As I mentioned in my last blog, when pygmies and other indigenous groups are evicted, they are not prepared for survival outside the forests. As I also touched on before, when stripped of their livelihoods, community members can become squatters, slaves, women may become sex workers, etc. ECAAIR works to address these issues by offering what they call “Sustainable Life Education” trainings to these communities. The focus varies, depending on what is needed. Included are: cultural education, human rights education, community life education, civic education, sustainable development, gender equality education, prevention and reporting of domestic violence training, and health education.

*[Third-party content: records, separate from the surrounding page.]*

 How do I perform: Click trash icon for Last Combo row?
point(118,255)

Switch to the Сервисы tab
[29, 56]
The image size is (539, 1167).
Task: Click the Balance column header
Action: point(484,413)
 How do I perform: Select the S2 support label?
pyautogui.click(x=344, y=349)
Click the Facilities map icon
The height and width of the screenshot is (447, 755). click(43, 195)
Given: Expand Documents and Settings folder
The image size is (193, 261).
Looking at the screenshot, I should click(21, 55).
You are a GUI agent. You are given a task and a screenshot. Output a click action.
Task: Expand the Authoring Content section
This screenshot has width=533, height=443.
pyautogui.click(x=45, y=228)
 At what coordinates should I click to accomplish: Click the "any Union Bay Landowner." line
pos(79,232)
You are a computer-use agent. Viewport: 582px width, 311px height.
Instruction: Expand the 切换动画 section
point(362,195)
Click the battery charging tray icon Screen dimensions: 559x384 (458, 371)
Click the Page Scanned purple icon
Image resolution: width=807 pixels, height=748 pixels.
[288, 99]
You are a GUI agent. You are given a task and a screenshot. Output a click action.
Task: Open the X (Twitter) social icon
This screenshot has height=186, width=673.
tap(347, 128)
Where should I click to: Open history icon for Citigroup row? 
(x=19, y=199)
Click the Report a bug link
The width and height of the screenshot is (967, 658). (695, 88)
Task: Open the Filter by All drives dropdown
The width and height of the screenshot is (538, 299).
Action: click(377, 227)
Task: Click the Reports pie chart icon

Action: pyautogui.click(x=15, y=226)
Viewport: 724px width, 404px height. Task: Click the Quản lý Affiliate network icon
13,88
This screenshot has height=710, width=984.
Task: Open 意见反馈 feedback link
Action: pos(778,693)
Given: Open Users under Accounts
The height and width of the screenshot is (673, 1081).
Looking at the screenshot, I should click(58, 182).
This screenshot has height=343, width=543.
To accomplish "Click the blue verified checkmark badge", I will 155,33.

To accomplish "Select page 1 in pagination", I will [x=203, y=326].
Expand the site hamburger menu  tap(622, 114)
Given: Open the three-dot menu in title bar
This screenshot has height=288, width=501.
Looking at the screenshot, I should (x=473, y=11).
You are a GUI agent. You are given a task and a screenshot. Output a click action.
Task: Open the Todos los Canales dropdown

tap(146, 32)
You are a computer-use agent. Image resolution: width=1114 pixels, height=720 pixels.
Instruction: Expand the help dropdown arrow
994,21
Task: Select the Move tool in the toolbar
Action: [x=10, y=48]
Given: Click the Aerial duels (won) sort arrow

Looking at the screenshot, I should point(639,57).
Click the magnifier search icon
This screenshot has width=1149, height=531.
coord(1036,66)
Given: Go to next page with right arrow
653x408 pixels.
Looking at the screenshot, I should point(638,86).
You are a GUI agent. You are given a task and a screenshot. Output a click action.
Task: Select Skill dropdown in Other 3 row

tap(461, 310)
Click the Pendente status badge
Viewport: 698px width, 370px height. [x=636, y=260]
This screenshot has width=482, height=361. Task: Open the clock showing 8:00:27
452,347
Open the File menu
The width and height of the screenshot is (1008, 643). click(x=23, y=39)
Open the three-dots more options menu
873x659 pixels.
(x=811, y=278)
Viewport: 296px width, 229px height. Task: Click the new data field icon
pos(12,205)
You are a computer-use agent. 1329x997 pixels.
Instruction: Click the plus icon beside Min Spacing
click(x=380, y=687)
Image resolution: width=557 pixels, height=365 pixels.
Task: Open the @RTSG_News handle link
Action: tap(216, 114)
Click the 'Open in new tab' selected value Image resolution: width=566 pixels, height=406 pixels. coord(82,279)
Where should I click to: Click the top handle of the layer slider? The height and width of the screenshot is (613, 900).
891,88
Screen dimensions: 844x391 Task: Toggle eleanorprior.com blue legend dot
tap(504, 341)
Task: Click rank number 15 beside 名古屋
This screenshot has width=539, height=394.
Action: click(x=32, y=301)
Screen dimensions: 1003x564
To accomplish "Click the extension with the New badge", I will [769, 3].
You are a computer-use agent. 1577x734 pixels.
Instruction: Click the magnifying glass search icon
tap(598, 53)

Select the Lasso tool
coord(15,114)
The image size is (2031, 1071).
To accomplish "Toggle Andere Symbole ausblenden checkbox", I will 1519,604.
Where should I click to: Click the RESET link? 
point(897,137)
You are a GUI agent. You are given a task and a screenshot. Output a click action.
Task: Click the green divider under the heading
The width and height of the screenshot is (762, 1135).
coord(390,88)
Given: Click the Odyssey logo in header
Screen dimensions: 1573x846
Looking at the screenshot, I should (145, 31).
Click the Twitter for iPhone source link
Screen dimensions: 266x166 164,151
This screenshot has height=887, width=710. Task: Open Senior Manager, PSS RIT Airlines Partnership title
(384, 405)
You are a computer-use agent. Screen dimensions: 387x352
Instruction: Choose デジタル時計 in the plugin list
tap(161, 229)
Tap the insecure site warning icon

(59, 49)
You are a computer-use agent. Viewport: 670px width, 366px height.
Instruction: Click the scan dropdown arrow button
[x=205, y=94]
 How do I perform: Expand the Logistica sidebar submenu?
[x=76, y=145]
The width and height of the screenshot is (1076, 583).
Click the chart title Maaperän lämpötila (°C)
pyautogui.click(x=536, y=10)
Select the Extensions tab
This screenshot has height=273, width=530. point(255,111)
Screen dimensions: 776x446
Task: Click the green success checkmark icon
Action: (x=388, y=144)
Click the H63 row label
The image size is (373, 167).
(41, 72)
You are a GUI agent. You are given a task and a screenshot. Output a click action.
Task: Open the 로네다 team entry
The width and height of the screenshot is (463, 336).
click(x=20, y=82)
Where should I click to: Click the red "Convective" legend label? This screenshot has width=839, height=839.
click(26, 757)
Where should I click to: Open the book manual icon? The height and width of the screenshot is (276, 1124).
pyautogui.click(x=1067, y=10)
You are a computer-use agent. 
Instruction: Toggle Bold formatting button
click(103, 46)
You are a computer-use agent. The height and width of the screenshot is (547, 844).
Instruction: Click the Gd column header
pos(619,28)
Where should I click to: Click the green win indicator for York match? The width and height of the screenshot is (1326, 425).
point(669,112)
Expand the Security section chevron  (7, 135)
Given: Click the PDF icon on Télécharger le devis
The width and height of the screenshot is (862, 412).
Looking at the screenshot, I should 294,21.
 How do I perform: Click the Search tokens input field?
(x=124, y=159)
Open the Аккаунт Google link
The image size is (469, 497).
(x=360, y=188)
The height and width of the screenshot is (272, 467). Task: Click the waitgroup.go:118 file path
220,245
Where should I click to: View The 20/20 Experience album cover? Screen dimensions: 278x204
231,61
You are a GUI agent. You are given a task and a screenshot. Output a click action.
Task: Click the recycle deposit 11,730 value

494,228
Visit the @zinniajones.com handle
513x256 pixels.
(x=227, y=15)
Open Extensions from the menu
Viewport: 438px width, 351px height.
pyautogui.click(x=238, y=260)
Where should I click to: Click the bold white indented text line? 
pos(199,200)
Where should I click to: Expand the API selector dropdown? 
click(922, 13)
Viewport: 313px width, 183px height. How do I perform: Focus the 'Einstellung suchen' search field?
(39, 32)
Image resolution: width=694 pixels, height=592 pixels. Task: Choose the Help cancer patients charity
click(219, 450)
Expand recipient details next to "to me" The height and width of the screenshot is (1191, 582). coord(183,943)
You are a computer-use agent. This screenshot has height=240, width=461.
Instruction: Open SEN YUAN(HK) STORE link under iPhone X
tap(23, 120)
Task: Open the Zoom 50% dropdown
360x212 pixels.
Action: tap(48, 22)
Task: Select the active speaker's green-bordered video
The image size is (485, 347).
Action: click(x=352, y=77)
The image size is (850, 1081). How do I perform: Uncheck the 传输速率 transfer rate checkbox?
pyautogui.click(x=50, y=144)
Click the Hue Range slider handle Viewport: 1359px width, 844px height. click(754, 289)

Of particular interest on that list is cultural education. In school, I have been studying the controversy between allowing for different cultural beliefs and practices, and intervening and/or working to change certain beliefs and practices when they seem particularly harmful. Clitoridectamies are perhaps one of the best known examples of a cultural practice that outsiders see as harmful enough to warrant stepping over the cultural boundary, and risk being seen as the “hegemonic” Westerner, to try and change the practice.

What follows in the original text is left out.